------ Entries

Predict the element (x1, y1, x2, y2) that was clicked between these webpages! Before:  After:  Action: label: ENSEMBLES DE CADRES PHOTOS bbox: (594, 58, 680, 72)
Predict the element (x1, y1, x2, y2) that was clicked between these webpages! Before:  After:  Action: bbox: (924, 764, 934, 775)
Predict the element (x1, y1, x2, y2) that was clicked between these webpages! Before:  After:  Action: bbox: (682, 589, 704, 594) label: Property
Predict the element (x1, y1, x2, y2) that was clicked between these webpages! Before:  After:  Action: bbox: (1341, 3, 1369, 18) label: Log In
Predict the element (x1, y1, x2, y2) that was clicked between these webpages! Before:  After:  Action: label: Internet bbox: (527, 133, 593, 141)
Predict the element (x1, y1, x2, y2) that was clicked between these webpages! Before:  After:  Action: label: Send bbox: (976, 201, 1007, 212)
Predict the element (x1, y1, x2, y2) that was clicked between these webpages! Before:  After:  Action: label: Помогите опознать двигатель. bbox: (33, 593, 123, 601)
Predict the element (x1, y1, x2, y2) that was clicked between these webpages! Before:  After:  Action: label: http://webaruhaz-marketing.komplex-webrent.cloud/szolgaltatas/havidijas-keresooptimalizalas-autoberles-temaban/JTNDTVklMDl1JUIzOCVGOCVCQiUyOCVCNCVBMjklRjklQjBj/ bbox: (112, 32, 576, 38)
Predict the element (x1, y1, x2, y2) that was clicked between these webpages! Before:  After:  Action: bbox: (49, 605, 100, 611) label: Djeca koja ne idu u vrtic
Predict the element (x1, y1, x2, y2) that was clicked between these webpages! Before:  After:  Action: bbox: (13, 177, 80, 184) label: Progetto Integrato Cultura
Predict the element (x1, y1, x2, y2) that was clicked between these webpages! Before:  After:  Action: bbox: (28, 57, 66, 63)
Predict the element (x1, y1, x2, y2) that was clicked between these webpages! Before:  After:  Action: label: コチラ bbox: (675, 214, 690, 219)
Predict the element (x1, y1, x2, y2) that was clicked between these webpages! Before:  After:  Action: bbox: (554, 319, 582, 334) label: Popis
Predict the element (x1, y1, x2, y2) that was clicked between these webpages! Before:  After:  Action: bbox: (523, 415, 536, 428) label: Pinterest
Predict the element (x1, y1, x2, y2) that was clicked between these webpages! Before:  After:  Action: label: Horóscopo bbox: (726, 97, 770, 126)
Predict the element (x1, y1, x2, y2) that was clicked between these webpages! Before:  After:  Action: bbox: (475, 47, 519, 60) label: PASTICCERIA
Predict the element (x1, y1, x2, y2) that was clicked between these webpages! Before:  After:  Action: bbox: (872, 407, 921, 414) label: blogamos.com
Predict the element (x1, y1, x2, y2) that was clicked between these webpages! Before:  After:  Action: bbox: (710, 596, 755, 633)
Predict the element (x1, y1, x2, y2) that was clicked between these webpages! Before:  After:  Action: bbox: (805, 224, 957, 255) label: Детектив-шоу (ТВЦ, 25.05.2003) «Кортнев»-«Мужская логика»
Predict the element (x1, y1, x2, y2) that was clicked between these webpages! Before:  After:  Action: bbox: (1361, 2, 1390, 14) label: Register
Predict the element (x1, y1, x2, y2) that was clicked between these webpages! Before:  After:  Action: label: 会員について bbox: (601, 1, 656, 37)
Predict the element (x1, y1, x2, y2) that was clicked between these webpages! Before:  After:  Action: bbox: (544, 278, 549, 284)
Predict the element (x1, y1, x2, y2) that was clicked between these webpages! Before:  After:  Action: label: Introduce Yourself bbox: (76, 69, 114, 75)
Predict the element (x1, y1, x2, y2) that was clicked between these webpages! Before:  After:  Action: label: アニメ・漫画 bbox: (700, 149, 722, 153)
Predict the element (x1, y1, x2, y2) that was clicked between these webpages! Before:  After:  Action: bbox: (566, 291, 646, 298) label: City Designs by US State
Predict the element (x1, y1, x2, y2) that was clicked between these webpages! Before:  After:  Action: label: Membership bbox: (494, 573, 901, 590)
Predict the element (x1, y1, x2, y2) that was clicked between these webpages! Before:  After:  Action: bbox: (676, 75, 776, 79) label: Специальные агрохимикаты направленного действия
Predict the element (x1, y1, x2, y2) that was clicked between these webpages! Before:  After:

------------

Objective: Rewrite the data from the line with "133, 593, 141)" to the line with "201, 1007, 212)", replacing "clicked" with "selected" and leaving everything else unchanged.

Written answer:
Predict the element (x1, y1, x2, y2) that was selected between these webpages! Before:  After:  Action: label: Internet bbox: (527, 133, 593, 141)
Predict the element (x1, y1, x2, y2) that was selected between these webpages! Before:  After:  Action: label: Send bbox: (976, 201, 1007, 212)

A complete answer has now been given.